Islamabad: The US Central Intelligence Agency (CIA) has suspended drone missile strikes on gatherings of low-ranking militants in Pakistan due to tensions with that country.
According to Loss Ageless Times report the undeclared halt in CIA attacks is aimed at reversing a sharp erosion of trust between the two countries.
The pause in the missile strikes comes amid an intensifying debate in the administration of President Barack Obama over the future of the CIA’s covert drone war in Pakistan, the paper said.
The CIA has killed dozens of Al-Qaida operatives and hundreds of low ranking fighters there since the first Predator strike in 2004, but the program has infuriated many Pakistanis, the report noted.
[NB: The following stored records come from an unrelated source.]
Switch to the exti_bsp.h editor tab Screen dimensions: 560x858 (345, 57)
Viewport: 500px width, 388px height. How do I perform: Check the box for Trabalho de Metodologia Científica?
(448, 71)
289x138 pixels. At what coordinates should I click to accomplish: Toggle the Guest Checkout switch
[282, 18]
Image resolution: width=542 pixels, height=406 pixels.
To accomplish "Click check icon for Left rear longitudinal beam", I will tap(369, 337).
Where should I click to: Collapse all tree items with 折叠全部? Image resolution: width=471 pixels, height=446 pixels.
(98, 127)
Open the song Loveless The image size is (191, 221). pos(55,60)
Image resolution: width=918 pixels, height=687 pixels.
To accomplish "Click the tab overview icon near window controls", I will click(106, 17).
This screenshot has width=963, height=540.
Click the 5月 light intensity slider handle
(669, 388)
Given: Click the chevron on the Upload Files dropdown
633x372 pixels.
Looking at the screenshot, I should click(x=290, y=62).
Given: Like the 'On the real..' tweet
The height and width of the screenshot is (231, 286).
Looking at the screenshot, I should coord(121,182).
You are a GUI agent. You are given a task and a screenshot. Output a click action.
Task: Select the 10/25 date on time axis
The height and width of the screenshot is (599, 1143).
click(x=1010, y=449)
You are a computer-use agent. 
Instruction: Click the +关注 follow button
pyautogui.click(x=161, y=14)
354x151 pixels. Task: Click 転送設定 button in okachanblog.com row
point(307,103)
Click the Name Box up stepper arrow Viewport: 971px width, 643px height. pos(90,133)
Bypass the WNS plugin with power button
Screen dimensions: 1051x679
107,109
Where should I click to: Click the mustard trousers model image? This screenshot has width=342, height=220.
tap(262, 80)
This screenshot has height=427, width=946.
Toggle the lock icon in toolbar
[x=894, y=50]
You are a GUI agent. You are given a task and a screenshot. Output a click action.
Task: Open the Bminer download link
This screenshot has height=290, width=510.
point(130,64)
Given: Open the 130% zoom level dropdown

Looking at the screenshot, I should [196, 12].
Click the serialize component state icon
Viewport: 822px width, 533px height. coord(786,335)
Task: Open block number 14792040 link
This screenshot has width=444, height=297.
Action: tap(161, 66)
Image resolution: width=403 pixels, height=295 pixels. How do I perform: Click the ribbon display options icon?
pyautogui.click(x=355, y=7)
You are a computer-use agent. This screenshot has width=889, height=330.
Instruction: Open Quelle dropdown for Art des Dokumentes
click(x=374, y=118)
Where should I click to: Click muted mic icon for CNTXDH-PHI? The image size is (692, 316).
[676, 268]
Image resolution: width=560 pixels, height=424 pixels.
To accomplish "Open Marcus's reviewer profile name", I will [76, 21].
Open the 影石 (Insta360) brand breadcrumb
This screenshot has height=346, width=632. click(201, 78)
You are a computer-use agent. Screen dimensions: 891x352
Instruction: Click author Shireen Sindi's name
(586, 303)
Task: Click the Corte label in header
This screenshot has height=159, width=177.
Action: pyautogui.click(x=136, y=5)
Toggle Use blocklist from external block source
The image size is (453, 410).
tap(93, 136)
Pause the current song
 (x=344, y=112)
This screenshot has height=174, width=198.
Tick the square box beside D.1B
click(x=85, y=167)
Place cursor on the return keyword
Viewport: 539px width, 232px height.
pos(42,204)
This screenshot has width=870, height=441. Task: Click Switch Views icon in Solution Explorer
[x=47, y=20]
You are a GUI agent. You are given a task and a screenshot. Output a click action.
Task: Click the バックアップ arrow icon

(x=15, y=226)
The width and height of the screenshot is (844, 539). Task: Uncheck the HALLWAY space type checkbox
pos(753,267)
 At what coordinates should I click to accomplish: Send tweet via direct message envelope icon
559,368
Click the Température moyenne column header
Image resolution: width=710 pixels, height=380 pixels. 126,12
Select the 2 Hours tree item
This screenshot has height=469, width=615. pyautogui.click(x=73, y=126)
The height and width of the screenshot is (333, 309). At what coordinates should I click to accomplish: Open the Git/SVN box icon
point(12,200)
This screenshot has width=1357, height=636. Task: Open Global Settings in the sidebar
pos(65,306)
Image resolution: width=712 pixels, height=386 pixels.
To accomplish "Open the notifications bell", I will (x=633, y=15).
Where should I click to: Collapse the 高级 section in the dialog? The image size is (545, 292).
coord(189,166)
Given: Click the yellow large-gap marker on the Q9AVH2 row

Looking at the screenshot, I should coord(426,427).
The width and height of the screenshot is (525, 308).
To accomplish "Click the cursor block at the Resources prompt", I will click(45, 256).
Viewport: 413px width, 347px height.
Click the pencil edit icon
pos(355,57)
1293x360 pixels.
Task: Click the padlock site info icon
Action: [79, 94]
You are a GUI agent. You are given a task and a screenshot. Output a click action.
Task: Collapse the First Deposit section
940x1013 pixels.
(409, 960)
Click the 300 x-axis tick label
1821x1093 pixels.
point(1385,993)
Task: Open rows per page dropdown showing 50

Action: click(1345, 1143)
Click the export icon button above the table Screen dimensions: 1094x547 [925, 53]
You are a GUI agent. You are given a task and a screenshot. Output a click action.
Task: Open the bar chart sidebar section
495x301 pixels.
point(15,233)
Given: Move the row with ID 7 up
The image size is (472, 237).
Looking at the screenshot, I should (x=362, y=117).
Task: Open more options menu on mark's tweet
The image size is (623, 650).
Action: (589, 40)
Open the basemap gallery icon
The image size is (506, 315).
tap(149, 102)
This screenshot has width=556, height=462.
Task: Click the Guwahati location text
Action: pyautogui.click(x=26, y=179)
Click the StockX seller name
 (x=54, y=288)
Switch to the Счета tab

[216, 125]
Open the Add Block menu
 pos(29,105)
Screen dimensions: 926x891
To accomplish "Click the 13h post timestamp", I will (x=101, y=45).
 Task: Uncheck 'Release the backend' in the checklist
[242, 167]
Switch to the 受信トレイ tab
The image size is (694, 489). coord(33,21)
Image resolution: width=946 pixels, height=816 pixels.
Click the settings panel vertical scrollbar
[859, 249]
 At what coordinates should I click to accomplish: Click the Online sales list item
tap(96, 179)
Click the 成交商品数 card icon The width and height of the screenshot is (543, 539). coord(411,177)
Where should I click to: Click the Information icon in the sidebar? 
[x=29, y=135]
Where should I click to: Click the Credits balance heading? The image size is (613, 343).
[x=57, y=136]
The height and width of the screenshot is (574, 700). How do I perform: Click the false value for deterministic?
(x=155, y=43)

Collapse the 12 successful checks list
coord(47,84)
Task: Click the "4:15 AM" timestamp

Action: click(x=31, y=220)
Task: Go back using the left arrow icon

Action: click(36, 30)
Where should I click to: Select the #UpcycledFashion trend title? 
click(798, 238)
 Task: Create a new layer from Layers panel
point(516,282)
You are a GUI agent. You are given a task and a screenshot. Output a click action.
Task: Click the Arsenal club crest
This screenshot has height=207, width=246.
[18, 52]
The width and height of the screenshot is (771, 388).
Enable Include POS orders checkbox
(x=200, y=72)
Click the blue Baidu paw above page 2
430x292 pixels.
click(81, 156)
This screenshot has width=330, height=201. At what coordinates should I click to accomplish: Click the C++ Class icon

The paper said that some officials in the State Department and the National Security Council say many of the air strikes are counterproductive.
They argue that rank-and-file militants are easy to replace, and that Pakistani claims of civilian casualties, which the United States dispute, have destabilised the government of President Asif Ali Zardari.
Some US intelligence officials are urging the CIA to cut back the paramilitary role it has assumed since the September 11, 2001, attacks to refocus on espionage, the paper pointed out.
It is pertinent to mention here that US-Pakistani relations deteriorated last month after US air strikes killed 24 Pakistan soldiers near the border with Afghanistan.
A joint US-NATO investigation concluded that a disastrous spate of errors and botched communications led to the deaths but Pakistan has rejected the findings.